The Aurora aspect is interesting in a different way, though. One thing this adaptation did was give “floating” a literal meaning. The book’s Pennywise likes to tell people they’ll float because corpses float on water, and the 2017 adaptation clearly wants to avoid the pitfall of 1990’s and therefore cuts-out the spider-webs. (If you’ve seen the original 1990 version, you’ll understand what I mean.) So the murdered children, in 2017, are floating around a tower built by Pennywise.

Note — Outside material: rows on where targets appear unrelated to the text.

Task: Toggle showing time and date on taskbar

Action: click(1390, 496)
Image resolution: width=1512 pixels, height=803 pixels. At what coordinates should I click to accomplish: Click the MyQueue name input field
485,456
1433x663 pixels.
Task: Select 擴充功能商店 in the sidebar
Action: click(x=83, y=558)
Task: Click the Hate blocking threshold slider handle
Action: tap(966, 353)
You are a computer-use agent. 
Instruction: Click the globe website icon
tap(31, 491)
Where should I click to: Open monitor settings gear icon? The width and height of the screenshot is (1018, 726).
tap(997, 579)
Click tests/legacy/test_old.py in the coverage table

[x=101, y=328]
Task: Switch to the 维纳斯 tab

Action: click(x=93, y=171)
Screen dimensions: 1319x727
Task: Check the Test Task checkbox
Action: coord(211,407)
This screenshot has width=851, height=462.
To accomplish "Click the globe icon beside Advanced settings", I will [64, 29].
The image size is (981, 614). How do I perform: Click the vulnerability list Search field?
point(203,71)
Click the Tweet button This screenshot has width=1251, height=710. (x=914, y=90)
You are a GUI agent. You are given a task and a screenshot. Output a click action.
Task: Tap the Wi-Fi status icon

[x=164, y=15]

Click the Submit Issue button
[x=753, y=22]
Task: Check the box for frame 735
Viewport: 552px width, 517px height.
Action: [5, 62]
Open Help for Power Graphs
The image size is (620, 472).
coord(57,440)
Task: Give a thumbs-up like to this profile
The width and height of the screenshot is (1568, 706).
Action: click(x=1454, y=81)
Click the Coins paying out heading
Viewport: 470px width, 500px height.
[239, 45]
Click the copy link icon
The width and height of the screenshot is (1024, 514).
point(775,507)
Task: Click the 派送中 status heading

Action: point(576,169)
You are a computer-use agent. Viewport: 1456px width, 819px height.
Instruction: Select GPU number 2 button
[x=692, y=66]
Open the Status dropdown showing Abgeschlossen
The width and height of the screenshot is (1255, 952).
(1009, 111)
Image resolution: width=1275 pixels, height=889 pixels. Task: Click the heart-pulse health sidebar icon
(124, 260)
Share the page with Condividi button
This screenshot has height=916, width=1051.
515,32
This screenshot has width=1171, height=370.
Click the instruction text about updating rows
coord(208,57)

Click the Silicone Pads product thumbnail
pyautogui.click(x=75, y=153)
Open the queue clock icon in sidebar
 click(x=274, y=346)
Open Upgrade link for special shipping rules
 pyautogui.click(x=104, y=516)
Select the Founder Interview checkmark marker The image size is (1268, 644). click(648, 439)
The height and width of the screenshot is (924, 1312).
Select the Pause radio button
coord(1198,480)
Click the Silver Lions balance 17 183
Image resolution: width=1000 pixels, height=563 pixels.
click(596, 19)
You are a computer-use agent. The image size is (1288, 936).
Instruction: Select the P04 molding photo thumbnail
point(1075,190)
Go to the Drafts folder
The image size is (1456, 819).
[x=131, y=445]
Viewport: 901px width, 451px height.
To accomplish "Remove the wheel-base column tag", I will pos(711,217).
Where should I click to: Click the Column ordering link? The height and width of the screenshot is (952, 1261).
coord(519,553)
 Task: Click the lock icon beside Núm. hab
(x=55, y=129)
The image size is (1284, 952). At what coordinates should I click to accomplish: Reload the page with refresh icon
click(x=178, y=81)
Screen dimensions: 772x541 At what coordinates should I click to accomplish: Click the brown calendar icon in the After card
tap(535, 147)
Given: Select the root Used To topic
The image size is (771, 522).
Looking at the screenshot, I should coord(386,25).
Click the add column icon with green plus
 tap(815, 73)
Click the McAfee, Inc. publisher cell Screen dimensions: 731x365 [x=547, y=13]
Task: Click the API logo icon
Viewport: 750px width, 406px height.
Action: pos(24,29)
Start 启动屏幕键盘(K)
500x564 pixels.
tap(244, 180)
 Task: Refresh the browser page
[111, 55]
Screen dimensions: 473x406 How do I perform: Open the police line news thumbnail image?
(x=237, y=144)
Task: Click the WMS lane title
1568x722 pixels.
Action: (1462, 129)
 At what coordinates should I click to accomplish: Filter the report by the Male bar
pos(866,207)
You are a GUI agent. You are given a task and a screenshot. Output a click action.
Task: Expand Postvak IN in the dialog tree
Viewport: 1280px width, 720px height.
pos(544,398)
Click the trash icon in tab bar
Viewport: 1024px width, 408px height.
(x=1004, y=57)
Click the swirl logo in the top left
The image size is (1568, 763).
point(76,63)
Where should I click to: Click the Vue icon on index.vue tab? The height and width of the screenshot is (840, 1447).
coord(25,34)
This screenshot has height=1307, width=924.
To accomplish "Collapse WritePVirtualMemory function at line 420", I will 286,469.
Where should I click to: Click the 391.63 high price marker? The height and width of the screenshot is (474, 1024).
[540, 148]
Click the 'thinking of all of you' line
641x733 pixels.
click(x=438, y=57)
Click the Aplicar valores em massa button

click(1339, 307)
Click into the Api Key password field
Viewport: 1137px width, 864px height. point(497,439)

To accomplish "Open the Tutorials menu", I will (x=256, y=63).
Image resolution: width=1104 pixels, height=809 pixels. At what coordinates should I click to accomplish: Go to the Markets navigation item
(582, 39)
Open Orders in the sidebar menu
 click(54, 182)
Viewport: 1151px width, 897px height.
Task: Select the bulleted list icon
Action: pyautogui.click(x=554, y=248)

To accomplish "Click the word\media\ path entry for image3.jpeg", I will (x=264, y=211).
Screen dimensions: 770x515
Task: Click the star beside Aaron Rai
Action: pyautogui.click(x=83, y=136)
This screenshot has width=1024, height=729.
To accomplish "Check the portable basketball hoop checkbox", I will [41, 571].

Doing so does take away from Pennywise's implication that people will float, but the move does touch on the reason this film is so good when it is successful. It realises it is a dark, modern fairytale, and when it plays to that aspect it succeeds admirably. Do I wish the sewers into which the children descend were as confused and terrifying as the novel’s, mirroring fairytales of children lost in the forest before they find the witch’s hut? Yes. Do I wish there was real danger from some of the secondhand antagonists, as there are in the novel, adding to the pitfalls of Derry that make Pennywise possible? Yes. Do I wish the climax was less of an action scene, even if the novel’s own climax (THE DEADLIGHTS) would never have worked on-screen? Yes. Do I wish some of the fairytale aspects ala Aurora were made less cliché or given some sort of feminist rewrite? Yes. Hell, do I wish that the film had a better genre awareness and avoided some clichés? Yes. But are there genuinely beautiful and tender scenes in there, is the film scary when it wants to be? Yes.
The film is worth a watch. But I'd advise reading the book, too. There’s a reason Stephen King is so beloved, and this particular 1100 page tome is a great way of discovering why. Then maybe catch the film at the cinema. Despite the mistakes both make, It is ultimately a treat.